(PROBLEM DETAILS)
Pick up the passage on Edith Eva Eger's memoir The Choice after its last sentence and continue writing it.

Be careful what you teach. It might interfere with what they are learning.
Magda Gerber

In the beautiful book, The Choice, a memoir of transcending her experience in Auschwitz, Dr. Edith Eva Eger writes about speaking to a group of soldiers just returning from Afghanistan: “I was there to talk about my trauma - how I survived it, how I survived the return to everyday life, how I chose to be free.” She goes on to explain, “My mama told me something I will never forget. She said, ‘We don’t know where we’re going, we don’t know what’s going to happen, but no one can take away from you what you put in your own mind.’...

Standing on the stage...I could see in my conscious awareness something that is often elusive, often invisible: that to run away from the past or to fight against our present pain is to imprison ourselves. Freedom is accepting what is...Opening our hearts to the miracles that exist now.”

(DATASET ROWS)
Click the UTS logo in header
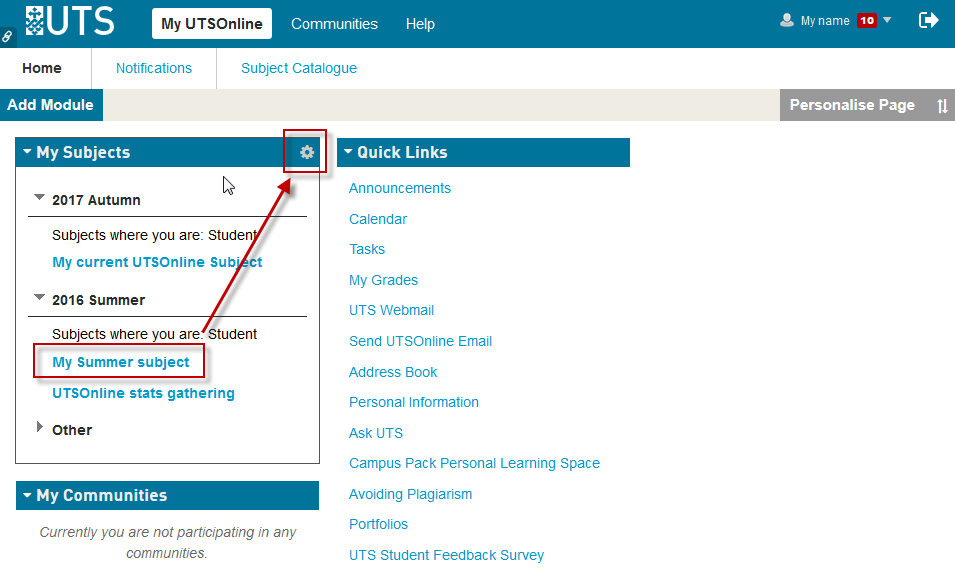This screenshot has height=576, width=955. click(70, 21)
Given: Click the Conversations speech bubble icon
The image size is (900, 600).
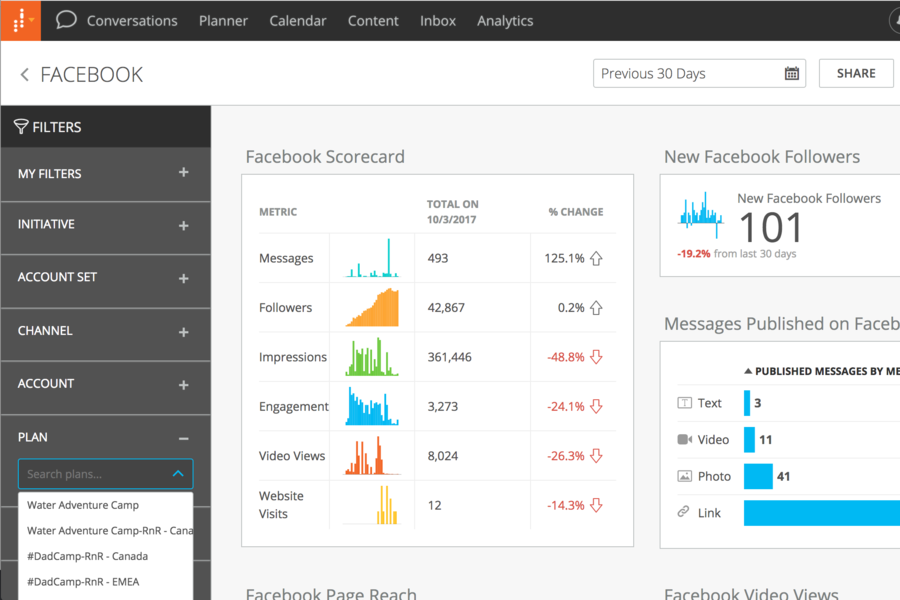Looking at the screenshot, I should (x=66, y=20).
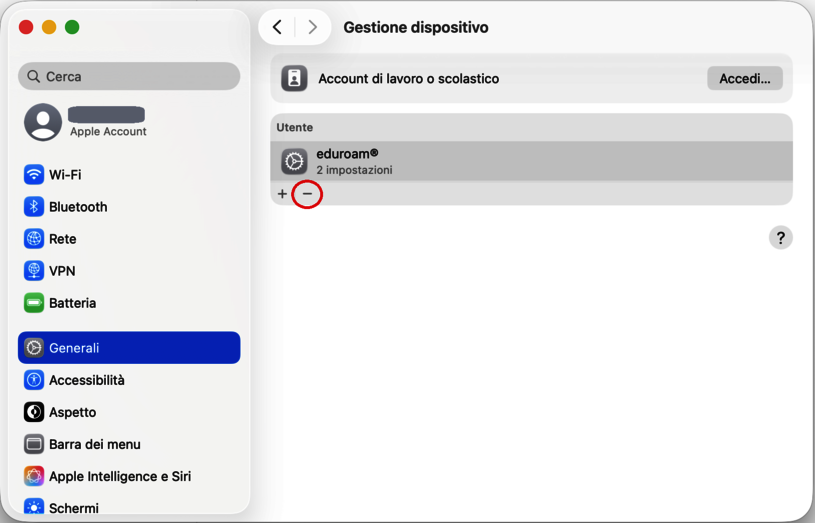This screenshot has width=815, height=523.
Task: Select Generali in the sidebar
Action: pos(129,348)
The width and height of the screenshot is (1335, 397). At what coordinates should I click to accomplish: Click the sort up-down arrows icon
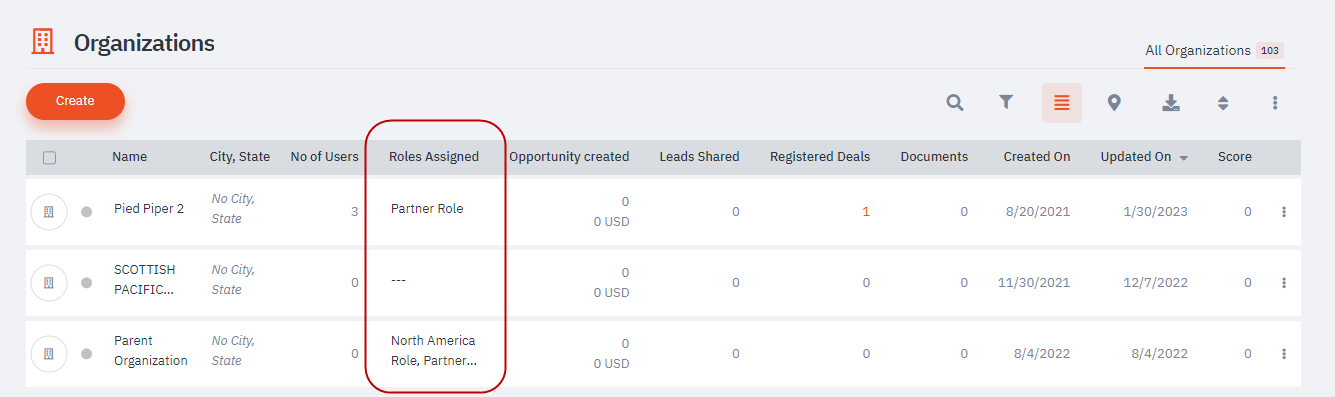coord(1223,102)
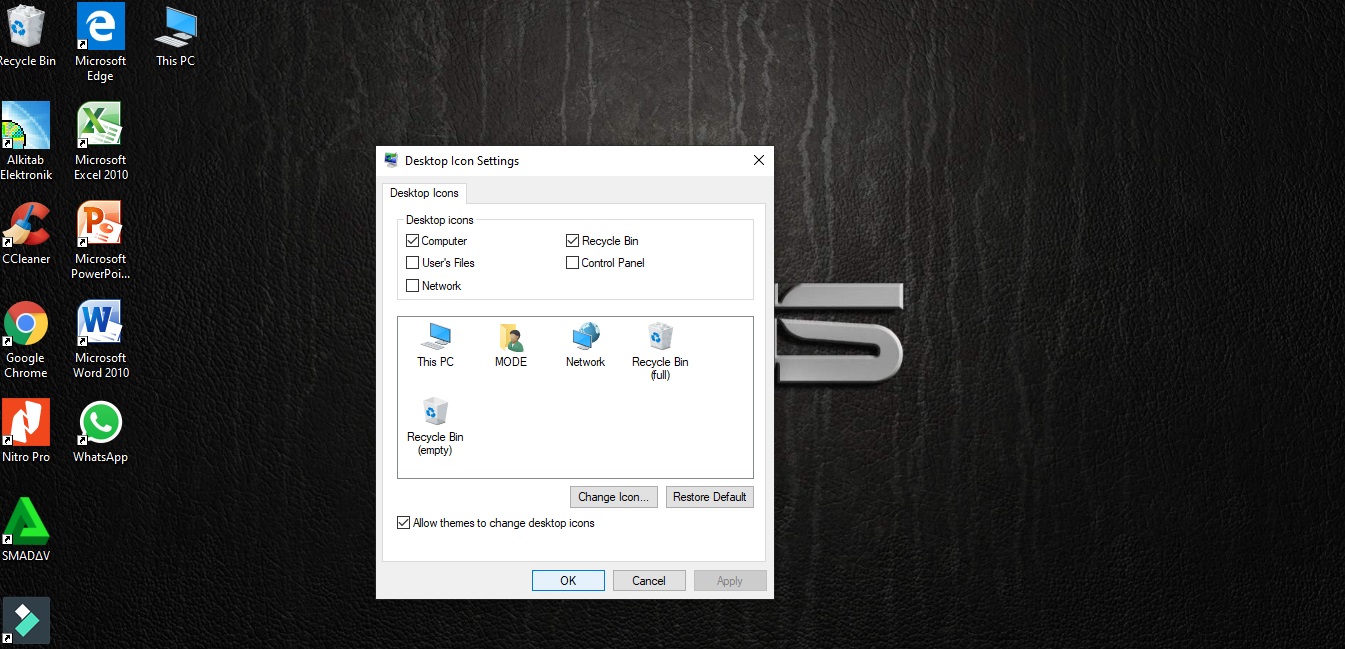Viewport: 1345px width, 649px height.
Task: Select the MODE icon in the preview
Action: tap(510, 340)
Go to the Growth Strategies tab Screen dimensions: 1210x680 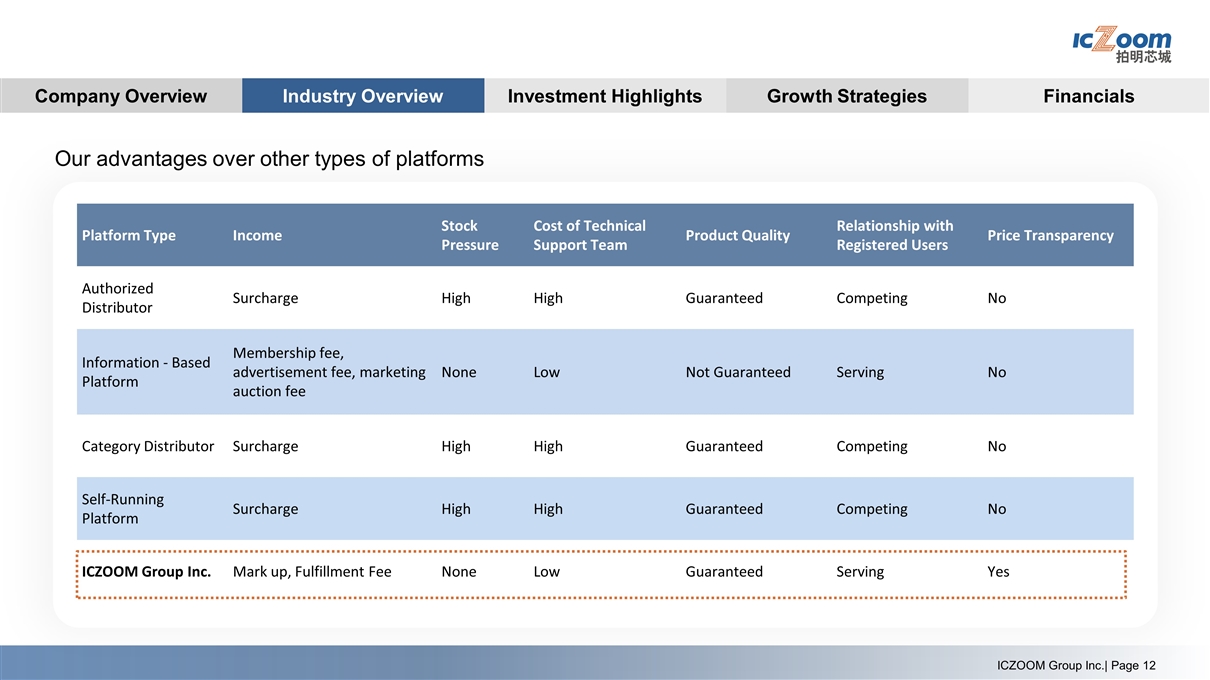click(846, 96)
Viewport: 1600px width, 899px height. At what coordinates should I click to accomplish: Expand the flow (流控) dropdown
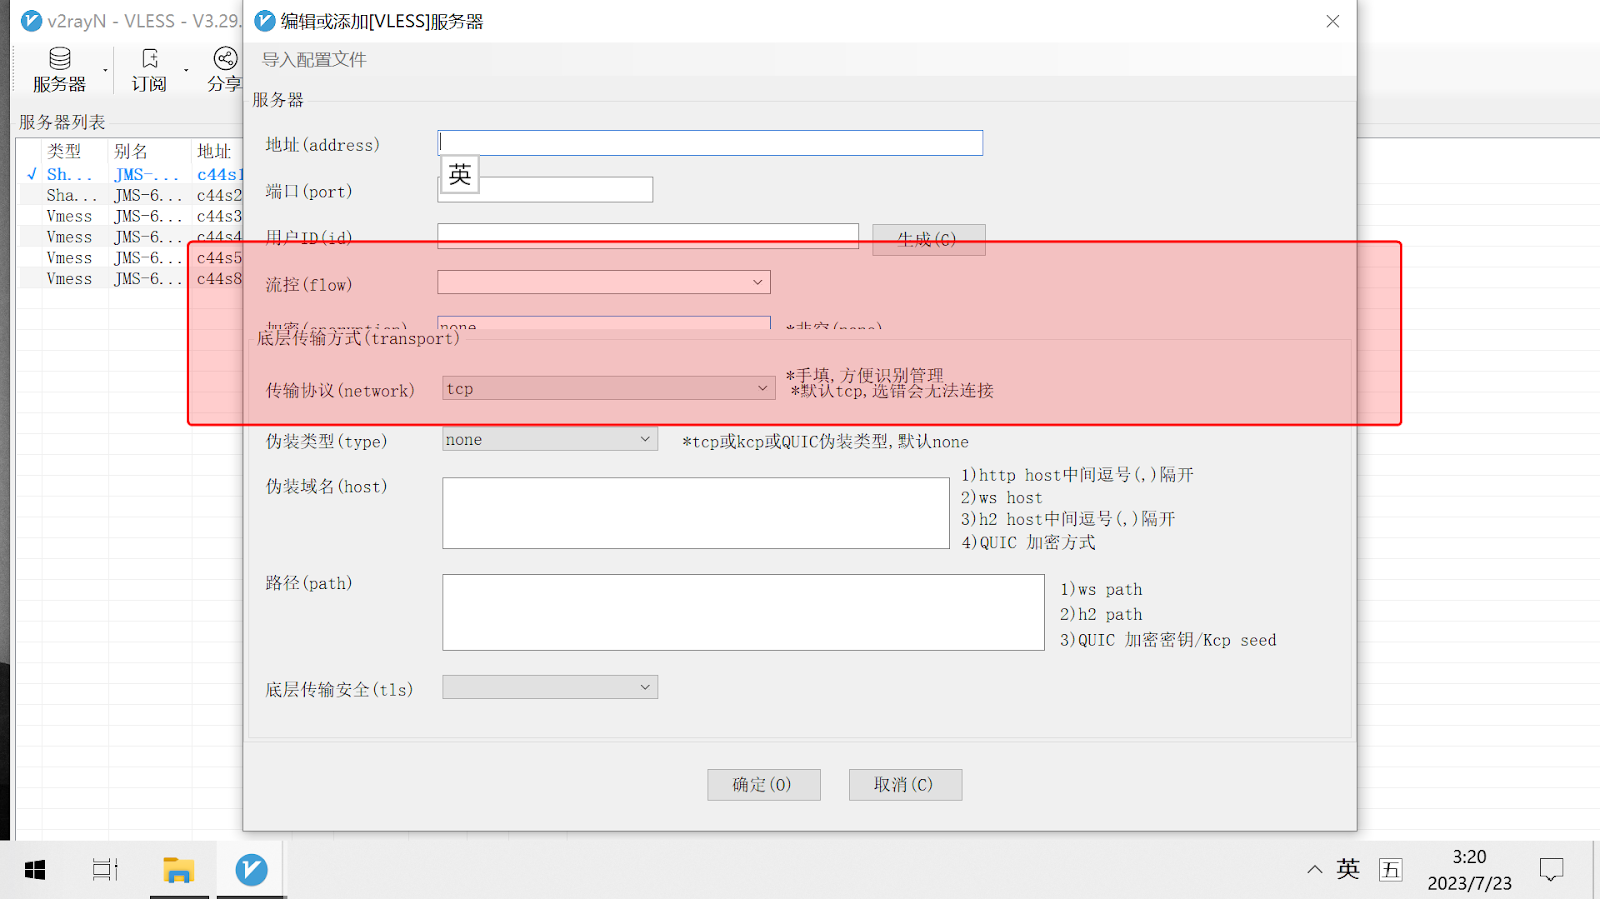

(TASK RESPONSE)
Ilse Elisabeth Plattner’s important article, “Granting Children Their Emotions,” which is the foundation of an Out of the Box training kit, reminds early educators that the seemingly small emotional upsets children experience daily are actually vitally important to acknowledge and support in order to help children learn to experience emotional freedom. She gives these examples of how adults often unwittingly ignore opportunities to provide children this vital support:

“At the airport: A little girl, about two and a half years old, stands in front of the chairs where the adults sit, heartbreakingly crying, tears rolling down her face. The mother looks away, so does the grandmother. Both look in the opposite direction of the child, as if neither hear the child nor belong with the child.

In the supermarket: A boy, about four years old, walks backwards along the side of the trolley that is pushed by the father and the mother. The boy cries furiously, his face is blushed, his nose is running; he attempts to face the parents, but he cannot get their attention.

Luca, eighteen months old, is playing with some toys in the living room. All of a sudden he starts shouting for joy. The parents, watching TV, shout, both at the same time ‘Lucaa!’ (meaning ‘Be quiet!’).”